## Begin

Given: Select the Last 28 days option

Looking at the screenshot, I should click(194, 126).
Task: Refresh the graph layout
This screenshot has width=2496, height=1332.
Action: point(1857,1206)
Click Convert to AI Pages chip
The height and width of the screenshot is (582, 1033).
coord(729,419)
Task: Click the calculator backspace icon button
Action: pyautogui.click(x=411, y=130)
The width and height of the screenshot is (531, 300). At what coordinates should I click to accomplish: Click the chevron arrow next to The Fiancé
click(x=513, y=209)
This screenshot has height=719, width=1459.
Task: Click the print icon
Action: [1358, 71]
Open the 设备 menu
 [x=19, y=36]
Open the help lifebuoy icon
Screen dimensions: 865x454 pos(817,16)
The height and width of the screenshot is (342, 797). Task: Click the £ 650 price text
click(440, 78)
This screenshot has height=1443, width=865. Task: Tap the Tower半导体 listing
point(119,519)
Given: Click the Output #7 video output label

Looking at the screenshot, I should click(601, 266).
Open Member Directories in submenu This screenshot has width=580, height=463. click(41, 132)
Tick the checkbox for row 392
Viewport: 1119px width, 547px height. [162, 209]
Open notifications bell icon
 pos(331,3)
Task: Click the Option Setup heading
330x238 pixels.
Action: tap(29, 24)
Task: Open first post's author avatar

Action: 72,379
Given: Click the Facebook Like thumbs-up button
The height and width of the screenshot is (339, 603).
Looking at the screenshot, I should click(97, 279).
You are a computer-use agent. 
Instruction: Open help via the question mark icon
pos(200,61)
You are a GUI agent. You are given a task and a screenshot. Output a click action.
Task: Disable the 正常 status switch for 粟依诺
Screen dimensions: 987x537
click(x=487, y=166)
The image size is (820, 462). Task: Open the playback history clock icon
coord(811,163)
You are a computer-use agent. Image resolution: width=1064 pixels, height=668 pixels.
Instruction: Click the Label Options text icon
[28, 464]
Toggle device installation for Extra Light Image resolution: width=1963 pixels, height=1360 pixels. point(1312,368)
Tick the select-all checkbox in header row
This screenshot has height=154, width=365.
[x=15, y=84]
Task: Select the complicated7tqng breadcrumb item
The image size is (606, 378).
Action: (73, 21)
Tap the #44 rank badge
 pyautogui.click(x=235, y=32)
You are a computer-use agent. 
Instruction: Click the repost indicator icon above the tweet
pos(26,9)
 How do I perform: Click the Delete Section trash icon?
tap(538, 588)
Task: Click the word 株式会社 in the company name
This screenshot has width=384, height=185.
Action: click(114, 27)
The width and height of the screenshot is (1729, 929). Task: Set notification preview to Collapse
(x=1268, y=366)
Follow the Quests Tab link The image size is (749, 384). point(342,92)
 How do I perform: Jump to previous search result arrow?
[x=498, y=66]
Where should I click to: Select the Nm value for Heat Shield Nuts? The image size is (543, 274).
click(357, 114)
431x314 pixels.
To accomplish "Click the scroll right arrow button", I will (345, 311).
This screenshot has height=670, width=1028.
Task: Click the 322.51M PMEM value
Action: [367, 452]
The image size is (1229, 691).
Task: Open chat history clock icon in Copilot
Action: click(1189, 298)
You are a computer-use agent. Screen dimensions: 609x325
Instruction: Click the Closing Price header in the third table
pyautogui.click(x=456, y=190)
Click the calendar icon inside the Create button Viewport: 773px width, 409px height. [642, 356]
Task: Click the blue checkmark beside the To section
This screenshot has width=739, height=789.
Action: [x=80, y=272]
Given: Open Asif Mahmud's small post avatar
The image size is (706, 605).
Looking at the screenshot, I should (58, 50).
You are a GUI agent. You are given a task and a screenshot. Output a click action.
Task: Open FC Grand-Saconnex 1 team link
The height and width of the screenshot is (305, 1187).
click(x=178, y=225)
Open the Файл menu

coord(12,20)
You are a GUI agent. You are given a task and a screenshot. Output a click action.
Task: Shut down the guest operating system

## End

Put the records from the line with "Toggle device installation" up to and including the line with "Action: click(114, 27)" into a Markdown table with two columns, Row and Entry. Number each line in Row and leave out blank lines.

> _Exercise answer_:
| Row | Entry |
|---|---|
| 1 | Toggle device installation for Extra Light Image resolution: width=1963 pixels, height=1360 pixels. point(1312,368) |
| 2 | Tick the select-all checkbox in header row |
| 3 | This screenshot has height=154, width=365. |
| 4 | [x=15, y=84] |
| 5 | Task: Select the complicated7tqng breadcrumb item |
| 6 | The image size is (606, 378). |
| 7 | Action: (73, 21) |
| 8 | Tap the #44 rank badge |
| 9 |  pyautogui.click(x=235, y=32) |
| 10 | You are a computer-use agent.  |
| 11 | Instruction: Click the repost indicator icon above the tweet |
| 12 | pos(26,9) |
| 13 |  How do I perform: Click the Delete Section trash icon? |
| 14 | tap(538, 588) |
| 15 | Task: Click the word 株式会社 in the company name |
| 16 | This screenshot has width=384, height=185. |
| 17 | Action: click(114, 27) |